In modern civilization and societies, the mind that is binding people is the waking-state mind—the complex perceptual-conceptual thinking and remembering mind that originates in the waking state. In the modern era, there is, generally speaking, no longer a great deal of depth-sensitivity to the dreamstate, and little postulating of a separate metaphysical existence for the dream- “world” and the dream-“self”. Characteristically, people of the modern (and rather secularized, or de-sacralized) era presume there is no reality to “other worlds”—because people of the modern era no longer think of the dream-mind as an alternative (or metaphysically, separately, and independently existing) reality. During their waking hours, people of the modern era typically presume they are “in” the only “real world”—which, to them, means the physical “world”. In actuality, however, such people are merely in the waking-state mind—not in the Real (or non-mental) “world”, not in the “world” As “it” Is (Prior to mind), and, indeed, not “in” any thing at all that is not merely the perceptual-conceptual mind itself. Therefore, being “in” and of mind-only, they do not recognize the apparent perceptual-conceptual “world” As “it” Is.

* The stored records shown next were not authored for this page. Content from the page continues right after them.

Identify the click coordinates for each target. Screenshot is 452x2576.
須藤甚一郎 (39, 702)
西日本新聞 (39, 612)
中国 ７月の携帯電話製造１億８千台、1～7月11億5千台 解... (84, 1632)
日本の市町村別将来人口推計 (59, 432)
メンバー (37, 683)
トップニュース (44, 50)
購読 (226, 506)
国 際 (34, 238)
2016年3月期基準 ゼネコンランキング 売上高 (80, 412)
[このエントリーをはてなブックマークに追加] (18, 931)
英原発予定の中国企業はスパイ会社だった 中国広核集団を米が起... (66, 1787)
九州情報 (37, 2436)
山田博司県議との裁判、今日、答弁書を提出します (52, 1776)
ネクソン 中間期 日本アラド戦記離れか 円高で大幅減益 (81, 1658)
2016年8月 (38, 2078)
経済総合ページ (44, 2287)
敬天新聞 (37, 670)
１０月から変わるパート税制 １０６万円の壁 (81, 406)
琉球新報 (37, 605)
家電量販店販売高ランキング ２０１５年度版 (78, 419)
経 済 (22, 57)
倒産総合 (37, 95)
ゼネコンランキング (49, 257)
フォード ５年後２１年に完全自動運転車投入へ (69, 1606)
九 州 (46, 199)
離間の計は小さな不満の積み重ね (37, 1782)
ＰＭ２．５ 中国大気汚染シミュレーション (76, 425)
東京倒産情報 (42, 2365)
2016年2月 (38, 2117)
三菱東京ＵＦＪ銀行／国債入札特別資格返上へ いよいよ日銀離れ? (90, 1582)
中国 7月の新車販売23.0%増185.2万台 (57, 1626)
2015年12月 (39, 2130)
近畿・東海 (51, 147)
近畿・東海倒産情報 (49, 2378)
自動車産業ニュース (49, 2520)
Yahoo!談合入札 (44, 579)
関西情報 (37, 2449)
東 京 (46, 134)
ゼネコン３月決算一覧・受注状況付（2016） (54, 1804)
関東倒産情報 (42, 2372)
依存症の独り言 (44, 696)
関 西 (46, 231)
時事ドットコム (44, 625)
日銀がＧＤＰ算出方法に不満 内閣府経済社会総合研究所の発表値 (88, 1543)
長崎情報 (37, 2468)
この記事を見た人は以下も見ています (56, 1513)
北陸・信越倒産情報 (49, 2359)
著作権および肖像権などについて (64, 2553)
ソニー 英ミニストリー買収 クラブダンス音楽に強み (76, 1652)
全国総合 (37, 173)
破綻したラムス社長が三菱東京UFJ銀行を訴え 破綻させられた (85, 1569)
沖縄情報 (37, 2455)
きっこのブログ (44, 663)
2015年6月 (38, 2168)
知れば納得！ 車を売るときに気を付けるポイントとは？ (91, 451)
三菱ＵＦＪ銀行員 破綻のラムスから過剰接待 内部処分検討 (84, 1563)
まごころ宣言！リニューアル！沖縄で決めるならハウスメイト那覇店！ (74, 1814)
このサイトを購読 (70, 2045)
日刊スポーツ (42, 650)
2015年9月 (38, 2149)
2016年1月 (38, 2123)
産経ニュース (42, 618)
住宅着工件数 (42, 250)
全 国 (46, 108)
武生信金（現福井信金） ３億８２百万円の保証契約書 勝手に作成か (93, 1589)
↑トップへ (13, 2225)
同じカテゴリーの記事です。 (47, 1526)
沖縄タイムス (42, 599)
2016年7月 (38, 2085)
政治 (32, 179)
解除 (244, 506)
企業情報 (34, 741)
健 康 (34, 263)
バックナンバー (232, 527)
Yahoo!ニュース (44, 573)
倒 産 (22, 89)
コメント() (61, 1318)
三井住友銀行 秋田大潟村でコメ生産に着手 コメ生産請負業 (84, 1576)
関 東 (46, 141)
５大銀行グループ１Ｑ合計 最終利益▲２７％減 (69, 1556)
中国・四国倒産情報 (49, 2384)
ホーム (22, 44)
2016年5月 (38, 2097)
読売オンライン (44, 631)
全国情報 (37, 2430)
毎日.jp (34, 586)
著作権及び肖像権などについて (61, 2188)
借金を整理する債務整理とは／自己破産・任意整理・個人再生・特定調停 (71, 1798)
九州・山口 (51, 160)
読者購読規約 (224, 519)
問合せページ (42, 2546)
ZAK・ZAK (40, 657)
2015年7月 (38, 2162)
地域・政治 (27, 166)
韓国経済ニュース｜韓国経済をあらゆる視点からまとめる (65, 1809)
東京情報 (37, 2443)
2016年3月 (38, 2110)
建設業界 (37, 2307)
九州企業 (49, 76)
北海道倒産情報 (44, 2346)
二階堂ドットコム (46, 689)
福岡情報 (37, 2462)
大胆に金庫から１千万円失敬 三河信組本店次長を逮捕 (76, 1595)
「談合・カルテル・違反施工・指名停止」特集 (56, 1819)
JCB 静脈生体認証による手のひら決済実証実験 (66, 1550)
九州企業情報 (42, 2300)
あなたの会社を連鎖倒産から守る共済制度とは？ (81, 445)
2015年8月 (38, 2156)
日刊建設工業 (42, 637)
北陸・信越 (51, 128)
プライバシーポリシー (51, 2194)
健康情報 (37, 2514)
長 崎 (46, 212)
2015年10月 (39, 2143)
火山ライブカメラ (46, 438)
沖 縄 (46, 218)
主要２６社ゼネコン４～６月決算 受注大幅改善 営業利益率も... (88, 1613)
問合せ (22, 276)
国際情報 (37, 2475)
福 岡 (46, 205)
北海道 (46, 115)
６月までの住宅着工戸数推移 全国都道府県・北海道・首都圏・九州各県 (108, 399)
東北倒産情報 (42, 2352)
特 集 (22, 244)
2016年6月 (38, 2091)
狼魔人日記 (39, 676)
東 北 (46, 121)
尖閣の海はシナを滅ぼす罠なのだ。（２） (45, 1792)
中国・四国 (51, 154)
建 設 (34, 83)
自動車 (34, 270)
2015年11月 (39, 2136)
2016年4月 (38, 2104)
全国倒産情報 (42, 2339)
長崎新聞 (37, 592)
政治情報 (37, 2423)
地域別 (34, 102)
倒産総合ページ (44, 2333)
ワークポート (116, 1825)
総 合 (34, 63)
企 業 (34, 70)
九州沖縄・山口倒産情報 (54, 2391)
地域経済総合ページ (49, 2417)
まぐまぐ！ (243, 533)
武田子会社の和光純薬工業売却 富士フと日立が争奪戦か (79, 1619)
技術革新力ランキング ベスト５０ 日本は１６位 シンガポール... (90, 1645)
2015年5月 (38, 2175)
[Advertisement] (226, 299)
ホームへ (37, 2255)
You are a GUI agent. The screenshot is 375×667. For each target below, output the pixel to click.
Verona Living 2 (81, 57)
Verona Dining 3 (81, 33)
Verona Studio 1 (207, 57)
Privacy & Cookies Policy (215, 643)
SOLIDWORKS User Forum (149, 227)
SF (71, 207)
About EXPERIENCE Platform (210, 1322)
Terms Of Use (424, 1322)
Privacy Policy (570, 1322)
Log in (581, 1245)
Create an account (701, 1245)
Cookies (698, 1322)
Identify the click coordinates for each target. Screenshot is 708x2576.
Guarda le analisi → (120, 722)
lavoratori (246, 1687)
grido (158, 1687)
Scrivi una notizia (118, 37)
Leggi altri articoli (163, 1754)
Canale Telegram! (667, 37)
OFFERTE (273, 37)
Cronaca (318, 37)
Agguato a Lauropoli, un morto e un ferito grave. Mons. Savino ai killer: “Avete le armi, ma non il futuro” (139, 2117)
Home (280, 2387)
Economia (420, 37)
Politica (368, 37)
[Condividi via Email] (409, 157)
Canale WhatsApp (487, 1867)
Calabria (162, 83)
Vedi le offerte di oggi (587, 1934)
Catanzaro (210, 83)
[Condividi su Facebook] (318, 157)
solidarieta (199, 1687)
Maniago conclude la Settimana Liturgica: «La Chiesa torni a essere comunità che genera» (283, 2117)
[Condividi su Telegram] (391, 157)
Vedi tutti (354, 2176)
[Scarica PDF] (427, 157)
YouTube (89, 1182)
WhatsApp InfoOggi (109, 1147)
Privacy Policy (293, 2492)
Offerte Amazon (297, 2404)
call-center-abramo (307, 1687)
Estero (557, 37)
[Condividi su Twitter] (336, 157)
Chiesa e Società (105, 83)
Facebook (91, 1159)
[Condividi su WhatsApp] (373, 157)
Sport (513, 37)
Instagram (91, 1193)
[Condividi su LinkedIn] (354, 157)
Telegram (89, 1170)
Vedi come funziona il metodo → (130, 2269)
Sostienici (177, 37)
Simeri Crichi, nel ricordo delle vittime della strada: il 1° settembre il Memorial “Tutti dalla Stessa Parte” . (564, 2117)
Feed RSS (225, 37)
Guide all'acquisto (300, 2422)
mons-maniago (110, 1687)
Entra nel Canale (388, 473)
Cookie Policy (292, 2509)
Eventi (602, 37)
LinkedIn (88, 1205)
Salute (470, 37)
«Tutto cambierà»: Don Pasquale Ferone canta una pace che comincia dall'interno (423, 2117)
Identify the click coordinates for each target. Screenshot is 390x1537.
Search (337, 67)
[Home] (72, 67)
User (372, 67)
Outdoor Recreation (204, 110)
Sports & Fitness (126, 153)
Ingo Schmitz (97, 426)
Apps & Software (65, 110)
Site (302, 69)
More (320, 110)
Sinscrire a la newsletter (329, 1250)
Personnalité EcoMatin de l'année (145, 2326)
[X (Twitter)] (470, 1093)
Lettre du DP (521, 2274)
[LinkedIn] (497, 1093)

In the modern era, people have a weak dream-mind but a strong perceptualconceptual (or waking-state) mind. The waking-state mind is the illusory mind of the modern human being. The waking-state mind—rather than the dreammind— is the mind in which the modern human being is trapped. However, the waking-state mind is, itself, a kind of dream-mind—because, like any form of mind, the waking-state mind is a perceptual-conceptual structure, patterned by the brain, and “experienced” entirely and exclusively within the limits and confines of its own patterns and states.

Even every moment of perception is memory-only. The psycho-physical (and “point-of-view”-bound) apparatus of perception naturally introduces a timelapse (or registering-and-recording interlude), to enable the brain and nervous system to “capture” the any moment of physical (or total psycho-physical) perception.

Every moment of conceptual activity (or conventional human “knowing”) is subordinate to all memory-based perceptual activity—because all conceptual activity is subsequent to inherently “late” perceptions, and always only as an exercise of the totally memory-based brain-body (or generalized psycho-physical) formulations of pre-recorded “experience” (or even imagination and illusion).

What the “experiencing” (or perceiving and “knowing”) “self” presumes to be the “objectively real world” is (always) a mere facsimile, made of the “substance” of the perceiving body-mind-complex itself.

Even the “experiential facsimile” that is conventionally presumed to be a perceptual rendering (or immediate reflection) of the “objectively real world” (“out there”) is (itself, and in actuality) a construct of the process of “experiencing”— and that “construct” is an “experiential” appearance that is entirely fabricated by (and of) the space-time-“located” (or “point-of-view”-defined and memory-defined) “self” (within an otherwise indefinable and un-“knowable” context of actuality).

Truly, human perceptual and conceptual “experience” does not directly indicate (or, otherwise, prove) either the actuality or the apparent characteristics of any specific (definable or quantifiable) “objectively real world out there”—just as no space-time-“located” (or “point-of-view”-bound) “self” is able to perceive or “know” what are the apparent characteristics of even a simple room (or, otherwise, the total universe), if the room (or the total universe) were viewed as an actual totality (and, thus, from all possible “points of view” in space and time, simultaneously). Truly, no human psycho-physical “point of view” is able to perceive or “know” what even a single “thing” (or whatever “objectified” anything) is. The humanly “experienced” waking-state “world” is never (itself) an actual “objectively real world out there”—because such a “world” would, necessarily, stand “outside”, and apart from, and independent of—and would never, itself, be changed by—any process of merely perceiving “it”.